Es wäre falsch, wollte man Erdős Profil rein auf das Intellektuell-Theologische beschränken. Erdő wurde die katholische Frömmigkeit nämlich sprichwörtlich in die Wiege gelegt. Er wuchs als das älteste von sechs Kindern in einer frommen katholischen Familie auf. Geprägt haben ihn auch die Repressalien, die seine Eltern aufgrund ihres Glaubens unter dem kommunistischen Regime erleiden mussten: Sein Vater durfte nicht als Jurist, seine Mutter nicht als Lehrerin arbeiten. Erdő steht damit für das Bewusstsein, dass der Glaube auch dazu verpflichten kann, sich gegen die Welt und ihre herrschende Ideologie zu wehren.
Als einen Kulturkämpfer wird man Erdő jedoch auf keinen Fall bezeichnen können. Stattdessen beruft sich der hochgebildete Theologe in allen Punkten, in denen der Glaube in die politischen Grabenkämpfe der Gegenwart hineingezogen zu werde droht, nüchtern und klar auf die Heilige Schrift und die Lehre der Kirche. So warnte er 2024 in einem Interview mit “Vatican News” davor, die Nationen zu vergötzen, da sie “nicht den höchsten Wert” hätten. Allerding verwies er auch darauf, dass “die Völker eine gewisse Rolle im großen Plan Gottes” spielten, weshalb auch sie sich laut Bibel beim Jüngsten Gericht dem Urteilsspruch Gottes ausgesetzt seien. In dieser ausgewogenen und anti-ideologischen Zugangsweise zu gesellschaftlich-religiösen Fragen könnten nicht nur Konservative einen großen Pluspunkt sehen.
Im Zentrum steht für Erdö Christus
Im Zentrum stehen für Erdő aber nicht tagespolitische Kommentare, sondern Christus: “Christentum definiert niemals, was ich nicht bin. Es bedeutet, dass ich zu Christus gehöre,” soll der ungarische Hoffnungsträger laut “Kathpress” einmal in einem Interview gesagt haben. Das Schönste und Wichtigste für ihn sei “die Verkündigung des Evangeliums“.
Auch als Kommunikator innerhalb der Weltkirche hätte Erdő einen großen Vorteil: Er ist ein großes Sprachentalent und beherrscht neben Ungarisch auch Italienisch, Englisch, Französisch, Latein und Slowakisch.
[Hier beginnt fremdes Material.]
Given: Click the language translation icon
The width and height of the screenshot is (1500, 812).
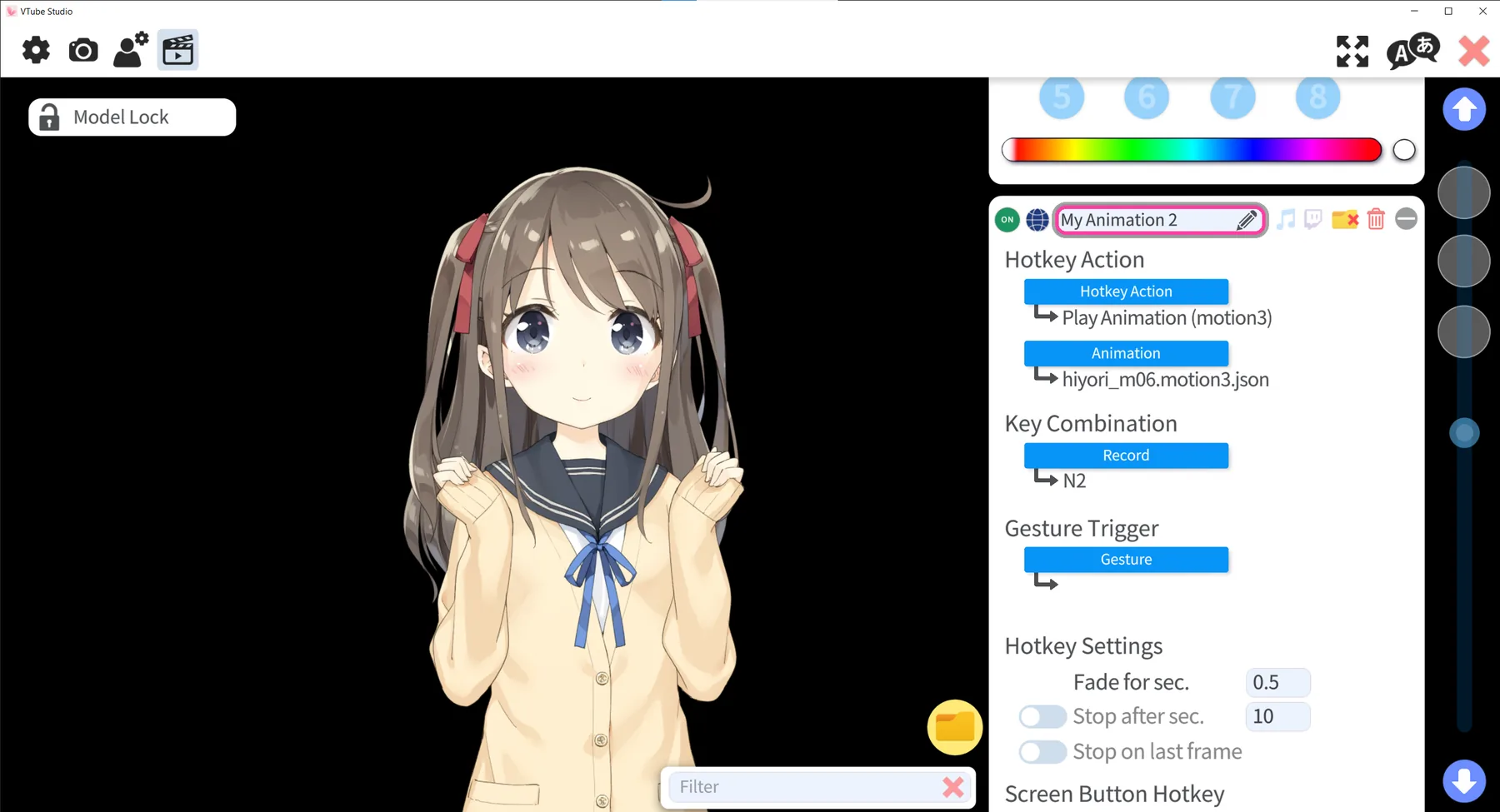Looking at the screenshot, I should 1413,51.
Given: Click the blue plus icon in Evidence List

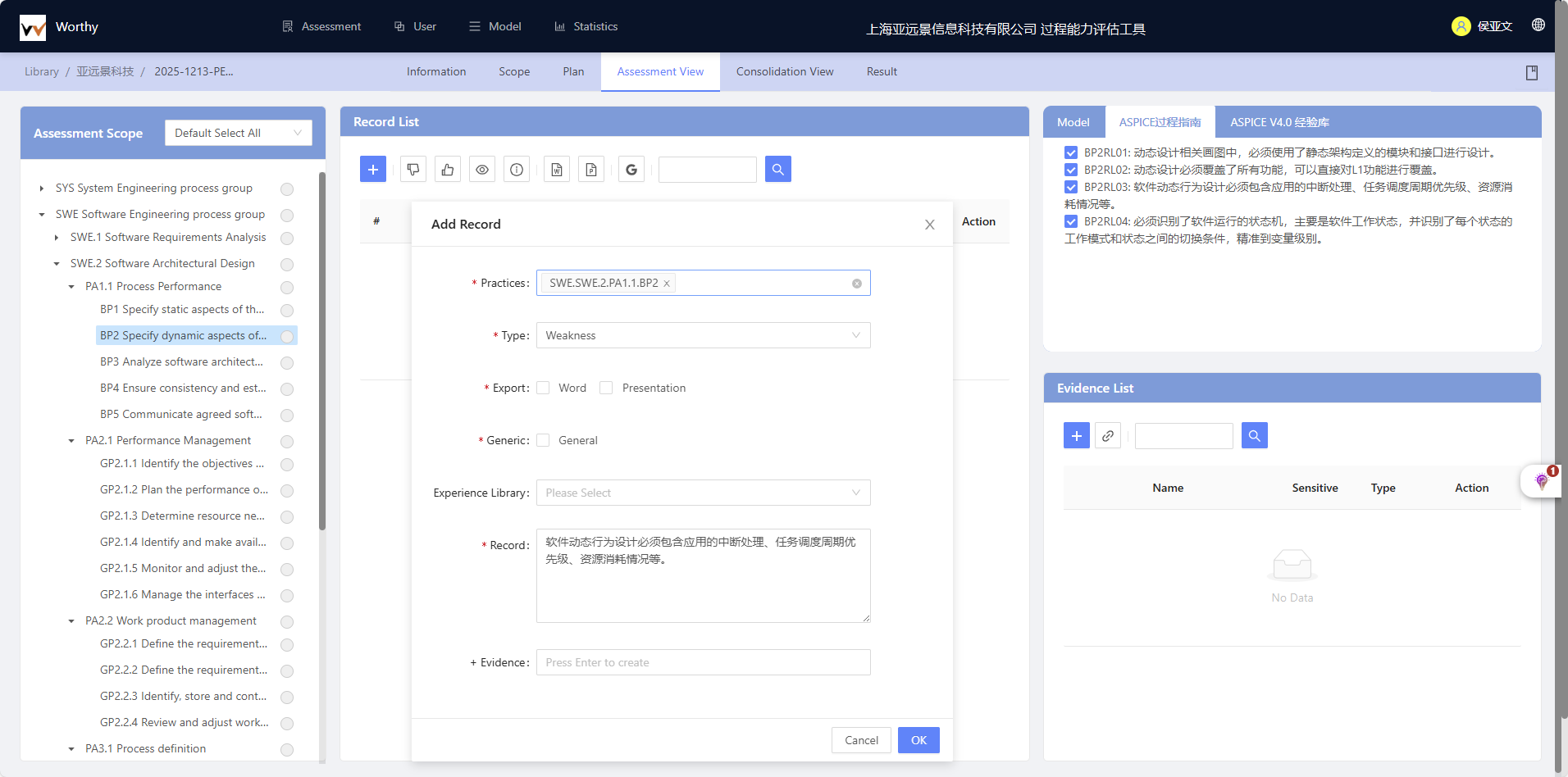Looking at the screenshot, I should pos(1077,436).
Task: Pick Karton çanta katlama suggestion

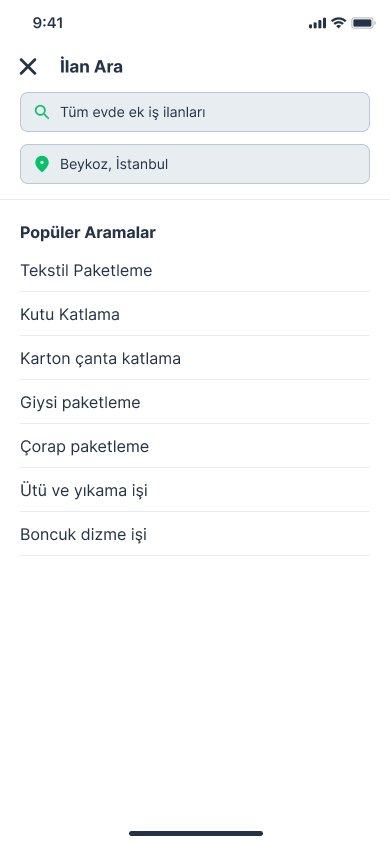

Trotz all dieser Stärken steht der Stern Erdős am Papabili-Himmel nicht mehr an seinem Zenit. Hauptverantwortlich dafür dürfte neben seiner zurückhaltenden Art einmal eine von manchen als zu groß wahrgenommene Nähe zu Viktor Orbán sein. Belastbar ist diese Suggestion aber nicht wirklich, ging Erdő doch in der Vergangenheit schon öffentlich, wenn auch nur indirekt, auf Distanz zu Positionen Orbáns. So hinterfragte der Kardinal etwa die These, Ungarn sei eine christliche Nation sinngemäß mit dem Hinweis, dass es in erster Linie nicht um kulturelle Traditionen, sondern um den lebendigen persönlichen Glauben ginge.
Ein zweiter, vielleicht noch größere Stolperstein auf dem Weg zum Papstamt könnte ein von der Missbrauchsopfervereinigung “Survivors Network of those Abused by Priests (SNAP)” erhobener Vorwurf aus diesem Jahr sein: “SNAP” beschuldigt Erdő als einen von sechs Kardinälen, in der Vergangenheit zu zögerlich und zu lax mit kirchlichen Missbrauchstätern umgegangen zu sein. Eine Prüfung dieser Vorwürfe steht aber noch aus.